Mais notre meilleur moment de la fin de semaine au pays de Doubleday, je n’aurais pu l’inventer! Nous, fans finis des Expos avions l’idée de rentrer avec la casquette de nos amours sur la tête! On voulait rentrer par la grande porte fiers partisans des Expos!

C’est ce qu’on a fait! J’ai enlevé de sur ma tête la casquette des Dodgers de Brooklyn que je venais d’acheter en l’honneur de Jackie Robinson pour mettre solennellement celle portée par Gary Carter avec honneur! Mon chum Justin a fait la même chose. J’ai, en arrière de ma casquette des Expos, inscrit le #8 au crayon feutre pour que je puisse entrer avec mon idole à Cooperstown.

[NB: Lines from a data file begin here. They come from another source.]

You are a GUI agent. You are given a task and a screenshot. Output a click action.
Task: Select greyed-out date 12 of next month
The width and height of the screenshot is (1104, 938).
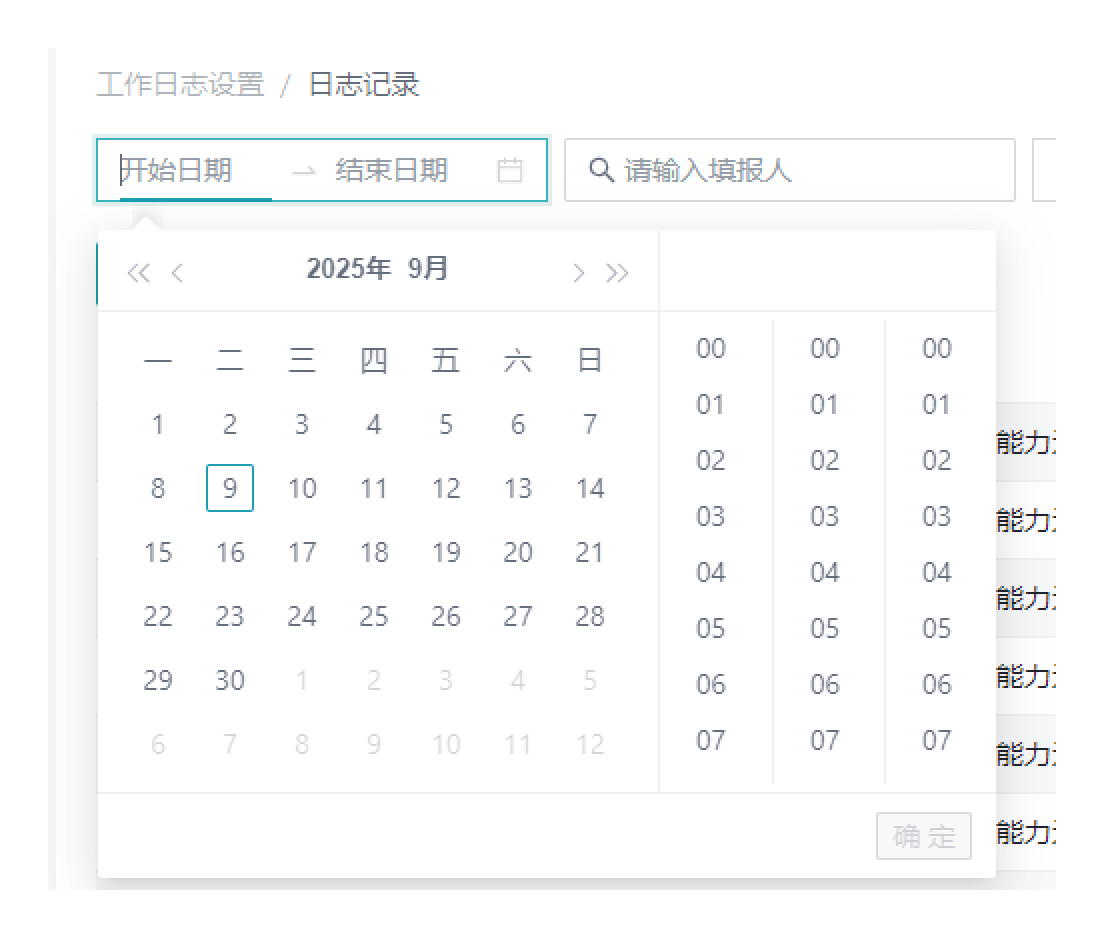coord(590,744)
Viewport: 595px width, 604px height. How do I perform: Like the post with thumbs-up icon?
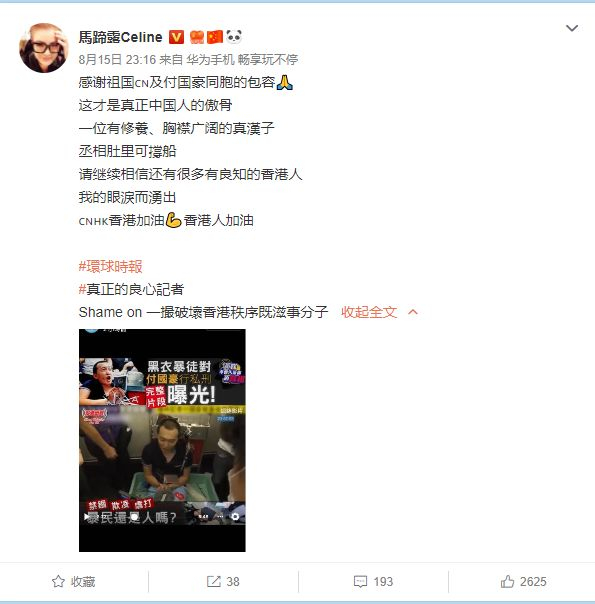(507, 581)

J’ai mis la main sur la poignée de la grande porte et une fois cette grande porte ouverte, en face de nous, dans notre chemin deux partisans des Nationals de Washington, la ville vers laquelle nos Expos sont partis. Hollywood n’aurait pu inventer ce moment, only Baseball.

J’ai regardé les deux gars drette d’in yeux au fond de l’âme! Je me sentais comme une balle qui part de la main de Steve Rogers. Je suis précis et furieux. C’était quoi les chances pour moi et Justin d’entrer à Cooperstown et faire un face à face avec d’ignobles partisans de la ville qui est partie avec notre club.

L’un des gars baisse les yeux, je ne souris pas. Et comme un désir profond, je ne peux m’empêcher de leur dire: « Les expos seront de retour! My team will be back! »

Comme si ce pauvre partisan était responsable du départ de nos amours. Ils ont baissé les yeux en forme de respect, j’imagine.

Nous sommes revenus de Cooperstown sous la neige au beau milieu du mois d’avril. Comme quoi même la neige n’arrête pas de vrais partisans des Expos.